(Grey Spider Press) $45
When someone you love departs in death, it is difficult to know how to describe the sudden distance between you and that person. The most common response is to describe it in spatial terms: he "passed over;" she "went to a better place." It is as if the person who died has been exiled, but the person left behind has also been exiled. Death creates two exiles; there is no home country in between the states of life and death.
In Excerpts from a Family Medical Dictionary, Rebecca Brown describes her mother's death as a long journey. There is no one moment when the death comes--whoosh--there is no solace of spiritual release. There is only a drawn-out, agonizing decline, mapped in abrupt diagnoses, in sudden remissions, in awkward expressions of love. Brown and her brother and sister are there to help their mother through the end, are guides trying to imagine the next country over, a country they haven't yet seen but can only glean through the telescope of their mother's suddenly supernatural vision:
One morning she awoke with a start. She sat straight up in bed and said, "Is everything ready?"
My brother and I were with her. We'd been watching her sleep. Her skin was shiny, her eyes were bright, her hands were scrabbling across the sheet....
"Yeah," my brother said. "Everything's ready, Mom."
"Oh good." She sounded relieved. When she lay back against the pillows she looked old again.

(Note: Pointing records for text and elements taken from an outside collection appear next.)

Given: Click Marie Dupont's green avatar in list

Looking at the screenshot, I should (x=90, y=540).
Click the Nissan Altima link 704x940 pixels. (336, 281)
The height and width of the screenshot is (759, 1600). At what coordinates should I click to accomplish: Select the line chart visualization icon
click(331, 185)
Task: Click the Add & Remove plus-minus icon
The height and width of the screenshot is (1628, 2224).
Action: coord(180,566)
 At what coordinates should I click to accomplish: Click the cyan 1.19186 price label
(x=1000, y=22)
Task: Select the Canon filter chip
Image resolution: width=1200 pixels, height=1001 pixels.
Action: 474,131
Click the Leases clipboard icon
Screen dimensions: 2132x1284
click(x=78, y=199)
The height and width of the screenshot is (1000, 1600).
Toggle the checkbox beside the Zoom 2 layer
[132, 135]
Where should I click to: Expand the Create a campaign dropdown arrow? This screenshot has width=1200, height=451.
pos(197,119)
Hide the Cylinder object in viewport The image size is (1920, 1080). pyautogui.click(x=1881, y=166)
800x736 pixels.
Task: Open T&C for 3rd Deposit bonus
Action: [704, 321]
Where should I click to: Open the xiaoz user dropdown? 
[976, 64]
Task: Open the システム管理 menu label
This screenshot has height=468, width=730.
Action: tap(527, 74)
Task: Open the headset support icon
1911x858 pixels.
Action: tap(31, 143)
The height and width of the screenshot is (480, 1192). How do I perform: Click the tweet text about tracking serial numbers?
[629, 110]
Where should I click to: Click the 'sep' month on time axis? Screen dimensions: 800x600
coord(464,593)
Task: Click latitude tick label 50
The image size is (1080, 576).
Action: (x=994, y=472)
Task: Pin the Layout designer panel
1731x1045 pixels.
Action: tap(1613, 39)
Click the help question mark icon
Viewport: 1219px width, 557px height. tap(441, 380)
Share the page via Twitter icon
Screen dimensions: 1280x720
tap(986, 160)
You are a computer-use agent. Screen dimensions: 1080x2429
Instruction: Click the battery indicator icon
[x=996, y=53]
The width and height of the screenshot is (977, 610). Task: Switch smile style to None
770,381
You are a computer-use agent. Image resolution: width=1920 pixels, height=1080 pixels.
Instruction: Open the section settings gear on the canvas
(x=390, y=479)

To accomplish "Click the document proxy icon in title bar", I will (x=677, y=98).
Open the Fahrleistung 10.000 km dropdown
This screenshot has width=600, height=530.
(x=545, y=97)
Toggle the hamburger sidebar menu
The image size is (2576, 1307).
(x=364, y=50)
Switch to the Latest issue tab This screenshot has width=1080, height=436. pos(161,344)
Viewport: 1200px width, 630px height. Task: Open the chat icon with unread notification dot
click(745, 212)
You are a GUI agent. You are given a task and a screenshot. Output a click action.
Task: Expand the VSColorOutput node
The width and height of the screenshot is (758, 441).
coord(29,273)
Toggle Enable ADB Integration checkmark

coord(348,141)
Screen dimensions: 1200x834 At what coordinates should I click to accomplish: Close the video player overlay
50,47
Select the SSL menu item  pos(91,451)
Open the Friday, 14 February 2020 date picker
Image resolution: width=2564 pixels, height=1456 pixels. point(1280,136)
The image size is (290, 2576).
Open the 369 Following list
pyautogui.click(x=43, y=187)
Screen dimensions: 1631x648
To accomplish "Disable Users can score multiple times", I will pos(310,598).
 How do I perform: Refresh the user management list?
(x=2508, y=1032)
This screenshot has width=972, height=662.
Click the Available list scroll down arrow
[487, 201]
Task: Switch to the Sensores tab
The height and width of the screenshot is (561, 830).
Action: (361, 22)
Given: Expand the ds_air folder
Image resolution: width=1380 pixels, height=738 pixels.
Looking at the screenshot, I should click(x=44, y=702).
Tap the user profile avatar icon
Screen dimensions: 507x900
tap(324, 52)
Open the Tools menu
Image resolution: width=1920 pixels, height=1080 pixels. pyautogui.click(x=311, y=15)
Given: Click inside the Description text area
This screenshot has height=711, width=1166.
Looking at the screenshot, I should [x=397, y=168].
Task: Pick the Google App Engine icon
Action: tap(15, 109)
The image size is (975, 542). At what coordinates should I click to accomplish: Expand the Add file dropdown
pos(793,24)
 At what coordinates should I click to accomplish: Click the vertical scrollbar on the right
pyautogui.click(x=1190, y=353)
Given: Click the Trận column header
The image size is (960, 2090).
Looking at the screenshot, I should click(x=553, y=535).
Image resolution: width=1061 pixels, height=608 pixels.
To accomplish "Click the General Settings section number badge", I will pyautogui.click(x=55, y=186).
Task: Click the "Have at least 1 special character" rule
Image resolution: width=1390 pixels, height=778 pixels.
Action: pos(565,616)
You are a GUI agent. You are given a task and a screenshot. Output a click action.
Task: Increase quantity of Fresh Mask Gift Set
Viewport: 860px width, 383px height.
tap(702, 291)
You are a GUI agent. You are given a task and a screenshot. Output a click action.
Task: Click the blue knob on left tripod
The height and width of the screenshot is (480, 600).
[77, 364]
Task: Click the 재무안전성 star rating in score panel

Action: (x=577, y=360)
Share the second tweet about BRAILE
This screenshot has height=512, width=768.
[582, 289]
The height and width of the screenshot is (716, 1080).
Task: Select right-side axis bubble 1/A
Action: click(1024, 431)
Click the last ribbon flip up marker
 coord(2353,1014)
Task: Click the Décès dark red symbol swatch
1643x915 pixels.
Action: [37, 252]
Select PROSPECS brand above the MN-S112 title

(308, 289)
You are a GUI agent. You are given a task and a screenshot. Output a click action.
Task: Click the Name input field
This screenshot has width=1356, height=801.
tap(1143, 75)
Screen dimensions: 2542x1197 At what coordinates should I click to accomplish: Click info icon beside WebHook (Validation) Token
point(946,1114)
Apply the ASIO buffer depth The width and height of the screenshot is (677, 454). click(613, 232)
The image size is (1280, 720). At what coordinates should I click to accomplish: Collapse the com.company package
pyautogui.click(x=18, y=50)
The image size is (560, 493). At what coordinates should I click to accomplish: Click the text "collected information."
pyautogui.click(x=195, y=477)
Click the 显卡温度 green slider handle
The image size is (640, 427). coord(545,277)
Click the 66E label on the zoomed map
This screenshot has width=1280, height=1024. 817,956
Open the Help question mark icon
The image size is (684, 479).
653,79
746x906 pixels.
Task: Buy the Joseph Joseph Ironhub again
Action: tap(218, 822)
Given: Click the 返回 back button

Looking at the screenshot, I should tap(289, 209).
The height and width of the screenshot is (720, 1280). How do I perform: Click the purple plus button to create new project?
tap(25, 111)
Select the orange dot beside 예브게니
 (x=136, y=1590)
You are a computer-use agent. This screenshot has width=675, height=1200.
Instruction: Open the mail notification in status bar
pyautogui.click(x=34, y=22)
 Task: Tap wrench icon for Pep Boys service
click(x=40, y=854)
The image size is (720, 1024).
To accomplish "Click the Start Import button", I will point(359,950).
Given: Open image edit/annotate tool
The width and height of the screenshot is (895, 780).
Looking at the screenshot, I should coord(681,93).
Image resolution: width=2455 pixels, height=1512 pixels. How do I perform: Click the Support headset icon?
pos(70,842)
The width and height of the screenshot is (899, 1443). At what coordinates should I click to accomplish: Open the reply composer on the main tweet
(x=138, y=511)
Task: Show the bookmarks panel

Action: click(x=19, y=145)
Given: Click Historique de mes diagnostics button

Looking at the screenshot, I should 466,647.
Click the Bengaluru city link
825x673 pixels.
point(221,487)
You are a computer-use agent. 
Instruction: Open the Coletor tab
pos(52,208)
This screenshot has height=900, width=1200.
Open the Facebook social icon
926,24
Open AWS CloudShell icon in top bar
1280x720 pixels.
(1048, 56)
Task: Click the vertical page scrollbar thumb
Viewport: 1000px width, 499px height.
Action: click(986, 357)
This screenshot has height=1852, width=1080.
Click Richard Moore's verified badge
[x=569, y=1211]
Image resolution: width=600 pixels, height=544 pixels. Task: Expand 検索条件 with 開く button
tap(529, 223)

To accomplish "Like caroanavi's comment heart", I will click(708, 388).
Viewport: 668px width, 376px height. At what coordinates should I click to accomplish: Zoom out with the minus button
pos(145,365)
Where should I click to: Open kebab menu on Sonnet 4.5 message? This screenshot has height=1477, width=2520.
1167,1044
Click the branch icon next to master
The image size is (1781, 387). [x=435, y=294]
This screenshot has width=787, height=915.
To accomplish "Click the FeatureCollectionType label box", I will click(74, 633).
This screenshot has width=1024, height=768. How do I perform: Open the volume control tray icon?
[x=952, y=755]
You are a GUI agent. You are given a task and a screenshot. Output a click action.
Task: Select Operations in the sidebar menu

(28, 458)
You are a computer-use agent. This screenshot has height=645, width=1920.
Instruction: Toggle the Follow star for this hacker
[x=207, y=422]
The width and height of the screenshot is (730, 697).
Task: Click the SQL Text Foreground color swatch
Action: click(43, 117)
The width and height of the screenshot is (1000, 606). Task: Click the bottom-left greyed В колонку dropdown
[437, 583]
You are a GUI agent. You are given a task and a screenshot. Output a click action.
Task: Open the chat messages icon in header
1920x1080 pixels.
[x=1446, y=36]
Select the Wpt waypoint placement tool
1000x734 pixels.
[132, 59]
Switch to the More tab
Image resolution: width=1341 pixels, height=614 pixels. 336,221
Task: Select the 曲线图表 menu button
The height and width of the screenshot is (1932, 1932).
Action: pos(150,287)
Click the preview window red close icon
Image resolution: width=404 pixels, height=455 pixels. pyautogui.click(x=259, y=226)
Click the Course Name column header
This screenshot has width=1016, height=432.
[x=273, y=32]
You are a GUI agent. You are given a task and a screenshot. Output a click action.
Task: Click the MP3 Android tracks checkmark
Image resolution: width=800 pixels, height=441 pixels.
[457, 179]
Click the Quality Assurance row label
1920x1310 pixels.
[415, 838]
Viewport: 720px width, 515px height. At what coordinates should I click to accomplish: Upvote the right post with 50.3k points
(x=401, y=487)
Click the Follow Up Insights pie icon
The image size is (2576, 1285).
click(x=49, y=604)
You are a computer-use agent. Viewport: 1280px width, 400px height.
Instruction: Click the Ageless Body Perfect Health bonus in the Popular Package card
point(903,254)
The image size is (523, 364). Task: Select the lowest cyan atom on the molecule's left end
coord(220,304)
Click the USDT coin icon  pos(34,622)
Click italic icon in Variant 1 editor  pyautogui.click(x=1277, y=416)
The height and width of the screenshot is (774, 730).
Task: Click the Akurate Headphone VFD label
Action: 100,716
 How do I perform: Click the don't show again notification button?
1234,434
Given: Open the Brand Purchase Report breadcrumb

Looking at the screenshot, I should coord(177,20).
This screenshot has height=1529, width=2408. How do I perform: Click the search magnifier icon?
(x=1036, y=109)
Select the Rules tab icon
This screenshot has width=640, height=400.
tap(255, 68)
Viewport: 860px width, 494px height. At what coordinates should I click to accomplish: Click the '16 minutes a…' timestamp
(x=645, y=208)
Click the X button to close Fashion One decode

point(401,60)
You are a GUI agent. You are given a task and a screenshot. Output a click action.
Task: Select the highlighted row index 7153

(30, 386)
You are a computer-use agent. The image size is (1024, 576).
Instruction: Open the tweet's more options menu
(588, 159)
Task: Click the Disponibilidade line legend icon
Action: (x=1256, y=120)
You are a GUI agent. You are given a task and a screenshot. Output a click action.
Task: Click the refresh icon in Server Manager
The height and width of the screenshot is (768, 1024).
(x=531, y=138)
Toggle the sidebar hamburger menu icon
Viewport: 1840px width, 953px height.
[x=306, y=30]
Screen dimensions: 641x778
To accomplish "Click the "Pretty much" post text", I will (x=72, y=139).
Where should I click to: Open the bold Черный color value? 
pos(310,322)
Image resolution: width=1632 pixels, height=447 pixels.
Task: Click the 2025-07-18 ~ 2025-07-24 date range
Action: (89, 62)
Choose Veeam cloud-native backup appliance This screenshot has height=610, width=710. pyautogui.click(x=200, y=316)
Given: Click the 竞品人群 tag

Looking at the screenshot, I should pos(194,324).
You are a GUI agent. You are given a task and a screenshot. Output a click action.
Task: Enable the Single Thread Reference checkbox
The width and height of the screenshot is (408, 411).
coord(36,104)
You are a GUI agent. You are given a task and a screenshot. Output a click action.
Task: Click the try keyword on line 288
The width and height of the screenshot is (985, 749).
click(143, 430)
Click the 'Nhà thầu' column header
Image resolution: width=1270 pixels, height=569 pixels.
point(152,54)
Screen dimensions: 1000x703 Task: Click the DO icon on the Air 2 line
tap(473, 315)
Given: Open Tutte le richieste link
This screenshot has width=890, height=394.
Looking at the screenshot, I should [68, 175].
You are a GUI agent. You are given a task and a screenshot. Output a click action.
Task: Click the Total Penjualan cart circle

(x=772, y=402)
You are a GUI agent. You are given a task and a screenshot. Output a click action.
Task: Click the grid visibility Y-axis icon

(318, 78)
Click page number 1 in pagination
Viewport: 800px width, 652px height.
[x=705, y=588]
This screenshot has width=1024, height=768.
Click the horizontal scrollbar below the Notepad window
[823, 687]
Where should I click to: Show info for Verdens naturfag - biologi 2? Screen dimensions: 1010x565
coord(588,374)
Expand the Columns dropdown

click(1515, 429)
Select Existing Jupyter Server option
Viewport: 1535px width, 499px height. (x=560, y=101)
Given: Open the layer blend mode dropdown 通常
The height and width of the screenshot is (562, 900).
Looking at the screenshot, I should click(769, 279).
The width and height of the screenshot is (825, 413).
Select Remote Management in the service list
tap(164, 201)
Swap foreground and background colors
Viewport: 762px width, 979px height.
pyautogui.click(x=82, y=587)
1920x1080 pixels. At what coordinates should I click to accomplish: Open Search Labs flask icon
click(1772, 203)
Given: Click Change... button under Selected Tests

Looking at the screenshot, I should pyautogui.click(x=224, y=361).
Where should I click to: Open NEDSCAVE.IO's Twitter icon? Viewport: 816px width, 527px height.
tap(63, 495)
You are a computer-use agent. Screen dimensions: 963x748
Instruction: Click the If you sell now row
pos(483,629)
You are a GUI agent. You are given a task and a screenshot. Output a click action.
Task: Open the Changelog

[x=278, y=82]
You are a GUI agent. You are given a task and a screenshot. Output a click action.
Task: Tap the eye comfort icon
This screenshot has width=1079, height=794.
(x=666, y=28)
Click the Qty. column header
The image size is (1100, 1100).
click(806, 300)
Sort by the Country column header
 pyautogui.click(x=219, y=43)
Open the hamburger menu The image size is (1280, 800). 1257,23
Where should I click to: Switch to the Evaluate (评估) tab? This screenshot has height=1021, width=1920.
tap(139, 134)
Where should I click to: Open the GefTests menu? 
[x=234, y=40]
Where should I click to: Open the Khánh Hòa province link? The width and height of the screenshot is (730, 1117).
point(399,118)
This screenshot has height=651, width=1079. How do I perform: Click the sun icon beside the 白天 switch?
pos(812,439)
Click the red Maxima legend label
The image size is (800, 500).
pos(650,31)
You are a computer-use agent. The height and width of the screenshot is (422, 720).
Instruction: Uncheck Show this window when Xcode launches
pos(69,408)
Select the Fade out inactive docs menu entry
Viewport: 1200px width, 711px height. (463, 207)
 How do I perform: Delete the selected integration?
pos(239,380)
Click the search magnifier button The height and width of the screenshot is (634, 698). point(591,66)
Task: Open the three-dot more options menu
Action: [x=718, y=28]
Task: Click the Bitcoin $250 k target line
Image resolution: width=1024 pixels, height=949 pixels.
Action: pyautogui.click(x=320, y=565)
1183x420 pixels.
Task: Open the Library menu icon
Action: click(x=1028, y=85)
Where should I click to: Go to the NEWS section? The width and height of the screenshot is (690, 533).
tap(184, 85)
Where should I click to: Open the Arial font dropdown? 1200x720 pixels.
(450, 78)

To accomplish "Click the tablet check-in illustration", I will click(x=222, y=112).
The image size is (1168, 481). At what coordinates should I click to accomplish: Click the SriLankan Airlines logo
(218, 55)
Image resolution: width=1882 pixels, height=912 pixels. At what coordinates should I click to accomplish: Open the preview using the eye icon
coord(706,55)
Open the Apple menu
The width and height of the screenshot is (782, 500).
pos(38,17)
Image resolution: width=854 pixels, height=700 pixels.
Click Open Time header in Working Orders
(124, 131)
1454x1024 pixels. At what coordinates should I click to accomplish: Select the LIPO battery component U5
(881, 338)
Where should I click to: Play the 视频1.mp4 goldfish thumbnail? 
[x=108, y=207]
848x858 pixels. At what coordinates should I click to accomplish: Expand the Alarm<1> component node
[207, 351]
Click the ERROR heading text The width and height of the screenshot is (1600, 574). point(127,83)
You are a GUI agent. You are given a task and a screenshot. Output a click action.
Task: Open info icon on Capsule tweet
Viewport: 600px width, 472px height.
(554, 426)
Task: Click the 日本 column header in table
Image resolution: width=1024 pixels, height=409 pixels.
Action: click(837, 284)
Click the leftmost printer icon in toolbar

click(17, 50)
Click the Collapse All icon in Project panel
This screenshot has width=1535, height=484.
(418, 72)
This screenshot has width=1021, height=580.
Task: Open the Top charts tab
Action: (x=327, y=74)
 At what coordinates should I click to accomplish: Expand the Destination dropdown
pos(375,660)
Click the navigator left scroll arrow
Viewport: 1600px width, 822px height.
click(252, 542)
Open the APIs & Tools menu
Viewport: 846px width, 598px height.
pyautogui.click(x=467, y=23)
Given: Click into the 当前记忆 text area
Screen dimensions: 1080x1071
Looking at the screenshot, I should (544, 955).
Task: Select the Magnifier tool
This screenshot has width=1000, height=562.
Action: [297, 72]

Part of this "getting ready" for departure involves putting everything in some semblance of order, and Brown uses the format of a dictionary to help with this. Each small section of the book is prefaced by the definition of a word. All of these words are straightforward medical terms--"chemotherapy: the treatment of infection or disease by doses of chemical drugs"; "hypnophobia: an irrational fear of sleep"--that, in context, shed their cold clinical skins and take on a heated double meaning.
The short pieces that follow these definitions also work as definitions, albeit very personal ones. That they are "excerpts" suggests that the narrative is sculpted out of a larger volume, perhaps selecting only those definitions particular to the story at hand. The stories define, for example, hypnophobia as particular to Brown's mother:
One night she dreamt that she was falling up.
"The ceiling was covered with flowers and I was falling up into them," she said. She said the flowers were white and pretty colored and they smelled clean and sweet but she was afraid. Something was pulling her, lifting her up.
After this dream she was afraid to sleep.
Brown's stories-as-definitions effectively illustrate how real life burgeons out of its vocabulary. In fact, the restraint of the form begins to strain against itself, like a spirit might strain against skin. The book as container becomes uncomfortably close; a bandage. The small-press publisher Grey Spider Press does an admirable job of subtly conveying this through the design, created by C. Christopher Stern and Jules Remedios Faye. The book is tall and relatively skinny. It looks like an old, old textbook, but also uncomfortably like a grave marker of some sort. The cover material is thick and bulky. It feels like a paper bandage. Inside, the medical-red title text looks violent against the creamy white pages. The book is surprisingly heavy. It is a somber, strong volume.
Brown, whose previous books have also explored themes of death (The Gifts of the Body) as well as structural devices (The Dogs: A Modern Bestiary), attends to the real-life transcription of her mother's death with tenderness and honesty. She does not dress the story up in the flowery language with which we usually bedeck sadness; neither does she strip away her sentimentality. She travels carefully, trying to remember her landmarks. And when she comes to recognize the direction in which she travels, she begins to prepare for a very long exile.